South Korean actor (born 1987)

Lee Min-ho (born June 22, 1987) is a South Korean actor and singer. He gained widespread fame with his role as Gu Jun-pyo in the television series Boys Over Flowers (2009), which also earned him the Baeksang Arts Award for Best New Actor. His other notable works are television series City Hunter (2011), The Heirs (2013), The Legend of the Blue Sea (2016), and The King: Eternal Monarch (2020), as well as the action thriller film Gangnam Blues (2015). In 2022, he starred in the Apple TV+ period drama Pachinko based on the novel of the same name.

The success of Lee's television career established him as a top hallyu star. He became the first Korean celebrity to have a wax figure made in his image at Madame Tussauds, with figures being unveiled in Shanghai in 2013, and Hong Kong in 2014.

==Early life and education==
Lee Min-ho was born on June 22, 1987, in Heukseok-dong, Dongjak District, Seoul. Raised by Buddhist parents, he is the younger one of two children. During childhood, Lee initially hoped to become a professional football player. While attending Namseong Elementary School, he was selected for the junior football class of manager and ex-professional player Cha Bum-kun. However, an injury during fifth grade put an end to his aspiration. In a 2009 interview with the Asia Business Daily, he recalled that during elementary school other pupils nicknamed him kkamdungi in reference to his tan skin. Other nicknames were 'skeleton' from his time at Banpo Middle School and 'demon' in high school—the former stemmed from the thought that he was "too skinny" whereas the latter nickname was what his "playful" personality earned him.
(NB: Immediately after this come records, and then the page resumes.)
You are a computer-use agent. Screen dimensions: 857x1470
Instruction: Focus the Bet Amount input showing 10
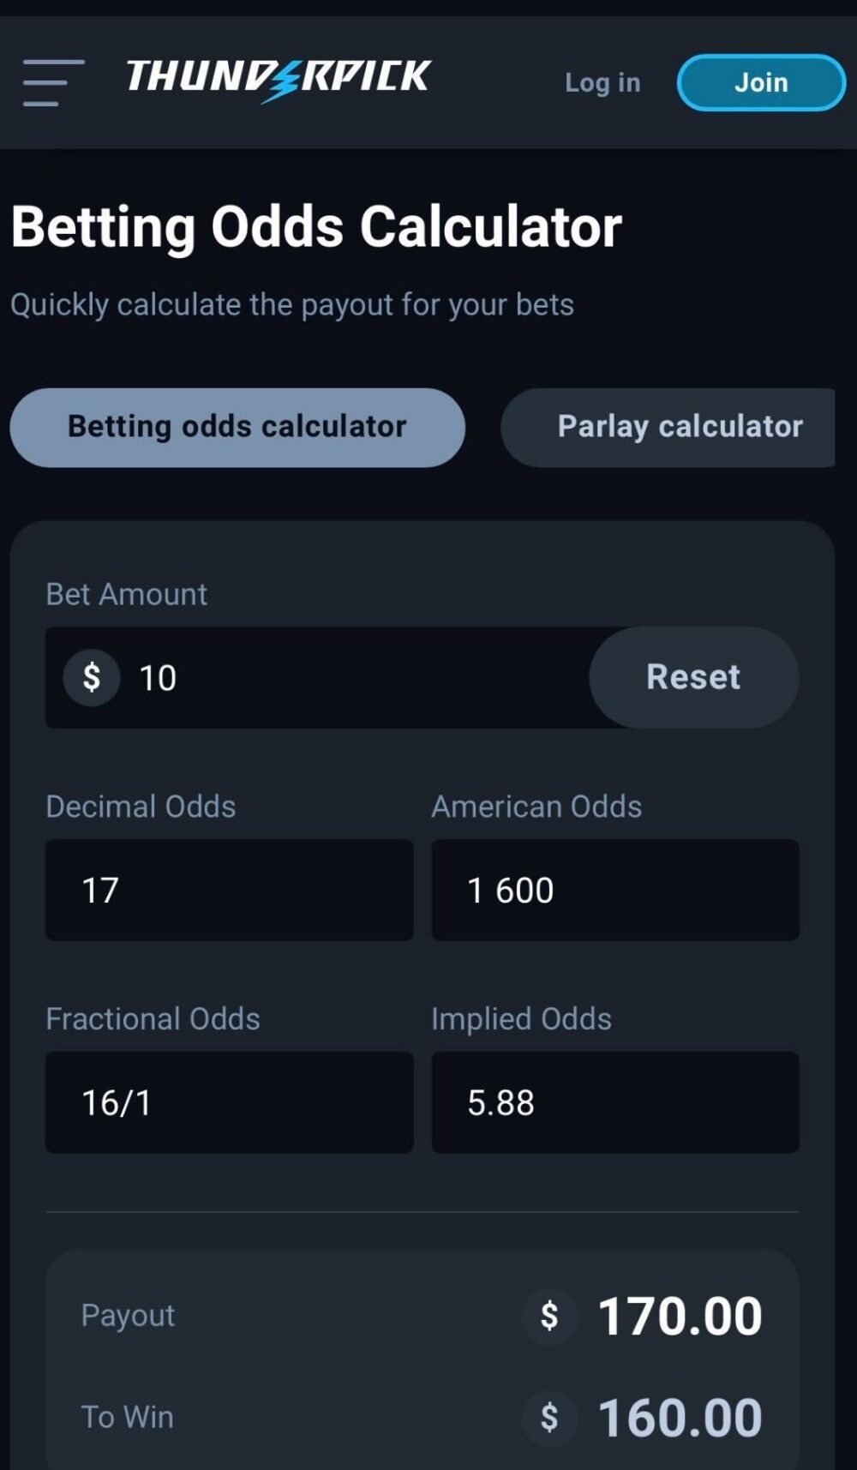[360, 677]
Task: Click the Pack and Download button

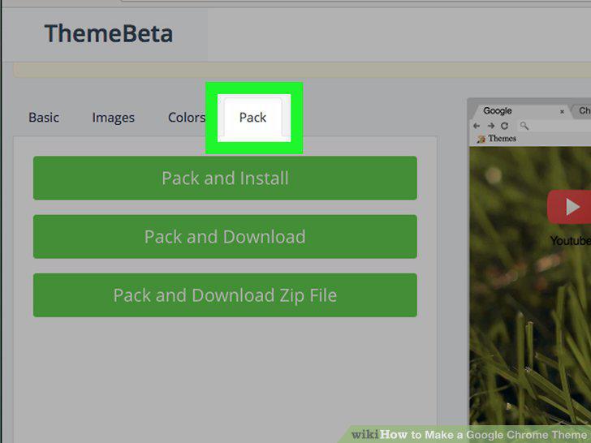Action: pos(225,237)
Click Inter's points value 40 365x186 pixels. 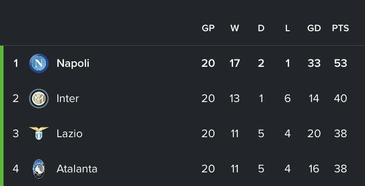coord(340,98)
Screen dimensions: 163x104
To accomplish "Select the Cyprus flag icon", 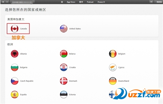I will pos(113,67).
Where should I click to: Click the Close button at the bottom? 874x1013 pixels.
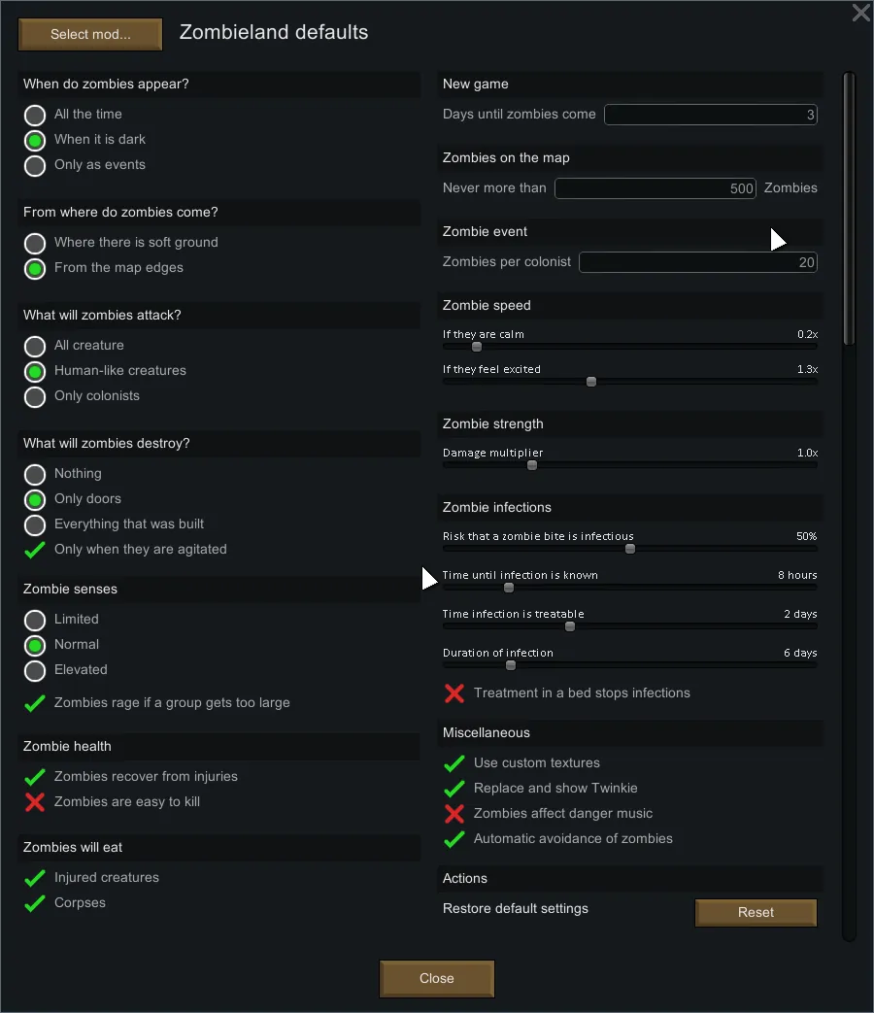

By his first year at Danggok High School, Lee had already turned his interests to acting and modeling. After he posed for a few magazines, he met the future president of Starhaus Entertainment by chance. His professional acting career began after the encounter, and he would ultimately sign with the agency in 2005. In 2006, Lee enrolled at Konkuk University's College of Art and Design; he has since obtained a bachelor's degree after majoring in Film Arts. As of 2020 he was pursuing his master's degree in Film at Kookmin University Graduate School.

==Career==
===2002–2008: Beginnings===
Lee started auditioning and landed minor roles in several television shows such as Romance (2002), Nonstop (2000–2006) and Recipe of Love (2005). His official debut (main) role was in the EBS series Secret Campus (2006). Early in his career, Lee went by the stage name Lee Min because his agency thought his birth name was too ordinary. However, as his stage name was pronounced and written in the same way as the Korean word "imin", which means "immigration", he later said it was difficult to find himself in internet search results. He eventually went back to using his original name.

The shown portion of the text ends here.